— Records supplied —
-*-*-
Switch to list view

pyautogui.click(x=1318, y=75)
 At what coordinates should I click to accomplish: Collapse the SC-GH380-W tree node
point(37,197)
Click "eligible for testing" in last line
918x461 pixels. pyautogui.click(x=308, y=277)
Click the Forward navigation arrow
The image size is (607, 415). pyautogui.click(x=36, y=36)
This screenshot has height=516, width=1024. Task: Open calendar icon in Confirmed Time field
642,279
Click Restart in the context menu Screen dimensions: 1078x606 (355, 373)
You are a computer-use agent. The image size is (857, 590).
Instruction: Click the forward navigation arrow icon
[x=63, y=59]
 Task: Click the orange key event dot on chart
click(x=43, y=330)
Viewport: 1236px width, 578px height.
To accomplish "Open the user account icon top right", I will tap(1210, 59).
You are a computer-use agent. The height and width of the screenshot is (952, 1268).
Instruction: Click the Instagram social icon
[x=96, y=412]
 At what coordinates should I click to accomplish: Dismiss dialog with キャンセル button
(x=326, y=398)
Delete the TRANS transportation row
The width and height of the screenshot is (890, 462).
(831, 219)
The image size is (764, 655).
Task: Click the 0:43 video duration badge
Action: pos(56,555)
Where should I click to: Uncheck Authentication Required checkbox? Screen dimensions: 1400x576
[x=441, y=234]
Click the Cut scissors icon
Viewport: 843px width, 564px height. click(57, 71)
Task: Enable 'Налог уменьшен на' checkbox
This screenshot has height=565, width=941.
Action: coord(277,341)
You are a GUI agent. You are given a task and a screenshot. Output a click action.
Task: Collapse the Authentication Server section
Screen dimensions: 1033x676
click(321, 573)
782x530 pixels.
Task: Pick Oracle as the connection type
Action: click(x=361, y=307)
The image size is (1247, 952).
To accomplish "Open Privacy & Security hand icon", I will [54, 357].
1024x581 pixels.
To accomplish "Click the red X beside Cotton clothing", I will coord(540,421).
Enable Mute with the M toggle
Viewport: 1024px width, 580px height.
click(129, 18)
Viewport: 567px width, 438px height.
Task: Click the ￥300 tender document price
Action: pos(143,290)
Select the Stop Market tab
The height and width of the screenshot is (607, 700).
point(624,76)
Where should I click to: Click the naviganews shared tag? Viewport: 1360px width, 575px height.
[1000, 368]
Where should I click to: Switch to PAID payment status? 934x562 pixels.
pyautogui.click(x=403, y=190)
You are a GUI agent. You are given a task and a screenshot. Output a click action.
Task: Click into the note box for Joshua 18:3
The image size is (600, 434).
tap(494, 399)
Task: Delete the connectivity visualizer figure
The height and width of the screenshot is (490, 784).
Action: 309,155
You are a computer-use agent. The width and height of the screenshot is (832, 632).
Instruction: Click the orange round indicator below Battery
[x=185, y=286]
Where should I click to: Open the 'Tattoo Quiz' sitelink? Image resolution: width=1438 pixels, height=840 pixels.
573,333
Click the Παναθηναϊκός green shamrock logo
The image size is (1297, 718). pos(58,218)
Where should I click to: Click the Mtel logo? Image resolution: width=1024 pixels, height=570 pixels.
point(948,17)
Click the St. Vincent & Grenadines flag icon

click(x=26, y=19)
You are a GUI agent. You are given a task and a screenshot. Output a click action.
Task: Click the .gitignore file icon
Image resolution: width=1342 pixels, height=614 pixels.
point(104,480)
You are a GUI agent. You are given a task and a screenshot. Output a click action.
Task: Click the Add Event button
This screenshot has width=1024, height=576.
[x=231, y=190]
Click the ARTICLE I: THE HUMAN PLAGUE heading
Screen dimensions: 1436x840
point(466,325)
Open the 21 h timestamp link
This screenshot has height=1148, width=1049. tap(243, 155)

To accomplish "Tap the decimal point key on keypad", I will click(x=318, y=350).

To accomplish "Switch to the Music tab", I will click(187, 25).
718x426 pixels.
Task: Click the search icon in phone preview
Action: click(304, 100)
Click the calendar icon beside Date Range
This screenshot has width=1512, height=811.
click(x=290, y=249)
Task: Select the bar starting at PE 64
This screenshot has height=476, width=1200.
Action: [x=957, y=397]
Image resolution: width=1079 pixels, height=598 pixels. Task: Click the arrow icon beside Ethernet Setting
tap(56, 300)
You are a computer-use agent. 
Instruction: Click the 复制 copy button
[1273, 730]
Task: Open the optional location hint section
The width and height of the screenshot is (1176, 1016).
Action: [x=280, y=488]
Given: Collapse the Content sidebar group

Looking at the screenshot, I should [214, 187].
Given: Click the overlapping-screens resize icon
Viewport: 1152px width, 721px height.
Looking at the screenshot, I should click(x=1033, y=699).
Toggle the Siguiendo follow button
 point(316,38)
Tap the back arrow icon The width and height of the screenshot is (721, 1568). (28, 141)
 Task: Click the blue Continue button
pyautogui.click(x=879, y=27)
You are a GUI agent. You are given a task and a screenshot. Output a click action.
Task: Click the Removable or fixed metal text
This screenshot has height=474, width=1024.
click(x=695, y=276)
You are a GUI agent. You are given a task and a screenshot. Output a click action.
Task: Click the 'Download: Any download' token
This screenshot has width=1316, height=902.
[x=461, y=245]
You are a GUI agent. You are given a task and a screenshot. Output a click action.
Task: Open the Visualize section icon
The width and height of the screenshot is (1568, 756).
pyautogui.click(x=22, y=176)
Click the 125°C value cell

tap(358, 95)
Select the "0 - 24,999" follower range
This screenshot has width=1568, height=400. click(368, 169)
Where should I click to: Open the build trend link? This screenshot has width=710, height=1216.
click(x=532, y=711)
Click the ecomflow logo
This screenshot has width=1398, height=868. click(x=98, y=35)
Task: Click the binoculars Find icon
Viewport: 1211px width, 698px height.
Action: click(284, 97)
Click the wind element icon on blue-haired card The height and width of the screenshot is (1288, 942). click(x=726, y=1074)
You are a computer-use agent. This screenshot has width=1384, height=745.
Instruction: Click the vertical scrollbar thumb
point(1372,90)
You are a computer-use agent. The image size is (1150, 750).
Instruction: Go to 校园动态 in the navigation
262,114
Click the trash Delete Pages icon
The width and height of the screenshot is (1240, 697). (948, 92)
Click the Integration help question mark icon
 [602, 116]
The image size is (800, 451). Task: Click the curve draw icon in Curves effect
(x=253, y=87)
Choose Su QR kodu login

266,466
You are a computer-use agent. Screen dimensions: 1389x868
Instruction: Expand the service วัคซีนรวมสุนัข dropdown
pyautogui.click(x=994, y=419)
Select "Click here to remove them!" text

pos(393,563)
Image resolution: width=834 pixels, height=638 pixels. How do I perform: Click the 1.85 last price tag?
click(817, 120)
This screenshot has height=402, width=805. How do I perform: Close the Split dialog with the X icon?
-*-*-
— Task statement —
Reproduce the records exactly, keeping every line.

— Output of the task —
Switch to list view

pyautogui.click(x=1318, y=75)
 At what coordinates should I click to accomplish: Collapse the SC-GH380-W tree node
point(37,197)
Click "eligible for testing" in last line
918x461 pixels. pyautogui.click(x=308, y=277)
Click the Forward navigation arrow
The image size is (607, 415). pyautogui.click(x=36, y=36)
This screenshot has height=516, width=1024. Task: Open calendar icon in Confirmed Time field
642,279
Click Restart in the context menu Screen dimensions: 1078x606 (355, 373)
You are a computer-use agent. The image size is (857, 590).
Instruction: Click the forward navigation arrow icon
[x=63, y=59]
 Task: Click the orange key event dot on chart
click(x=43, y=330)
Viewport: 1236px width, 578px height.
To accomplish "Open the user account icon top right", I will tap(1210, 59).
You are a computer-use agent. The height and width of the screenshot is (952, 1268).
Instruction: Click the Instagram social icon
[x=96, y=412]
 At what coordinates should I click to accomplish: Dismiss dialog with キャンセル button
(x=326, y=398)
Delete the TRANS transportation row
The width and height of the screenshot is (890, 462).
(831, 219)
The image size is (764, 655).
Task: Click the 0:43 video duration badge
Action: pos(56,555)
Where should I click to: Uncheck Authentication Required checkbox? Screen dimensions: 1400x576
[x=441, y=234]
Click the Cut scissors icon
Viewport: 843px width, 564px height. click(57, 71)
Task: Enable 'Налог уменьшен на' checkbox
This screenshot has height=565, width=941.
Action: coord(277,341)
You are a GUI agent. You are given a task and a screenshot. Output a click action.
Task: Collapse the Authentication Server section
Screen dimensions: 1033x676
click(321, 573)
782x530 pixels.
Task: Pick Oracle as the connection type
Action: click(x=361, y=307)
The image size is (1247, 952).
To accomplish "Open Privacy & Security hand icon", I will [54, 357].
1024x581 pixels.
To accomplish "Click the red X beside Cotton clothing", I will coord(540,421).
Enable Mute with the M toggle
Viewport: 1024px width, 580px height.
click(129, 18)
Viewport: 567px width, 438px height.
Task: Click the ￥300 tender document price
Action: pos(143,290)
Select the Stop Market tab
The height and width of the screenshot is (607, 700).
point(624,76)
Where should I click to: Click the naviganews shared tag? Viewport: 1360px width, 575px height.
[1000, 368]
Where should I click to: Switch to PAID payment status? 934x562 pixels.
pyautogui.click(x=403, y=190)
You are a GUI agent. You are given a task and a screenshot. Output a click action.
Task: Click into the note box for Joshua 18:3
The image size is (600, 434).
tap(494, 399)
Task: Delete the connectivity visualizer figure
The height and width of the screenshot is (490, 784).
Action: 309,155
You are a computer-use agent. The width and height of the screenshot is (832, 632).
Instruction: Click the orange round indicator below Battery
[x=185, y=286]
Where should I click to: Open the 'Tattoo Quiz' sitelink? Image resolution: width=1438 pixels, height=840 pixels.
573,333
Click the Παναθηναϊκός green shamrock logo
The image size is (1297, 718). pos(58,218)
Where should I click to: Click the Mtel logo? Image resolution: width=1024 pixels, height=570 pixels.
point(948,17)
Click the St. Vincent & Grenadines flag icon

click(x=26, y=19)
You are a GUI agent. You are given a task and a screenshot. Output a click action.
Task: Click the .gitignore file icon
Image resolution: width=1342 pixels, height=614 pixels.
point(104,480)
You are a GUI agent. You are given a task and a screenshot. Output a click action.
Task: Click the Add Event button
This screenshot has width=1024, height=576.
[x=231, y=190]
Click the ARTICLE I: THE HUMAN PLAGUE heading
Screen dimensions: 1436x840
point(466,325)
Open the 21 h timestamp link
This screenshot has height=1148, width=1049. tap(243, 155)

To accomplish "Tap the decimal point key on keypad", I will click(x=318, y=350).

To accomplish "Switch to the Music tab", I will click(187, 25).
718x426 pixels.
Task: Click the search icon in phone preview
Action: click(304, 100)
Click the calendar icon beside Date Range
This screenshot has width=1512, height=811.
click(x=290, y=249)
Task: Select the bar starting at PE 64
This screenshot has height=476, width=1200.
Action: [x=957, y=397]
Image resolution: width=1079 pixels, height=598 pixels. Task: Click the arrow icon beside Ethernet Setting
tap(56, 300)
You are a computer-use agent. 
Instruction: Click the 复制 copy button
[1273, 730]
Task: Open the optional location hint section
The width and height of the screenshot is (1176, 1016).
Action: [x=280, y=488]
Given: Collapse the Content sidebar group

Looking at the screenshot, I should [214, 187].
Given: Click the overlapping-screens resize icon
Viewport: 1152px width, 721px height.
Looking at the screenshot, I should click(x=1033, y=699).
Toggle the Siguiendo follow button
 point(316,38)
Tap the back arrow icon The width and height of the screenshot is (721, 1568). (28, 141)
 Task: Click the blue Continue button
pyautogui.click(x=879, y=27)
You are a GUI agent. You are given a task and a screenshot. Output a click action.
Task: Click the Removable or fixed metal text
This screenshot has height=474, width=1024.
click(x=695, y=276)
You are a GUI agent. You are given a task and a screenshot. Output a click action.
Task: Click the 'Download: Any download' token
This screenshot has width=1316, height=902.
[x=461, y=245]
You are a GUI agent. You are given a task and a screenshot. Output a click action.
Task: Open the Visualize section icon
The width and height of the screenshot is (1568, 756).
pyautogui.click(x=22, y=176)
Click the 125°C value cell

tap(358, 95)
Select the "0 - 24,999" follower range
This screenshot has width=1568, height=400. click(368, 169)
Where should I click to: Open the build trend link? This screenshot has width=710, height=1216.
click(x=532, y=711)
Click the ecomflow logo
This screenshot has width=1398, height=868. click(x=98, y=35)
Task: Click the binoculars Find icon
Viewport: 1211px width, 698px height.
Action: click(284, 97)
Click the wind element icon on blue-haired card The height and width of the screenshot is (1288, 942). click(x=726, y=1074)
You are a computer-use agent. This screenshot has width=1384, height=745.
Instruction: Click the vertical scrollbar thumb
point(1372,90)
You are a computer-use agent. The image size is (1150, 750).
Instruction: Go to 校园动态 in the navigation
262,114
Click the trash Delete Pages icon
The width and height of the screenshot is (1240, 697). (948, 92)
Click the Integration help question mark icon
 [602, 116]
The image size is (800, 451). Task: Click the curve draw icon in Curves effect
(x=253, y=87)
Choose Su QR kodu login

266,466
You are a computer-use agent. Screen dimensions: 1389x868
Instruction: Expand the service วัคซีนรวมสุนัข dropdown
pyautogui.click(x=994, y=419)
Select "Click here to remove them!" text

pos(393,563)
Image resolution: width=834 pixels, height=638 pixels. How do I perform: Click the 1.85 last price tag?
click(817, 120)
This screenshot has height=402, width=805. How do I perform: Close the Split dialog with the X icon?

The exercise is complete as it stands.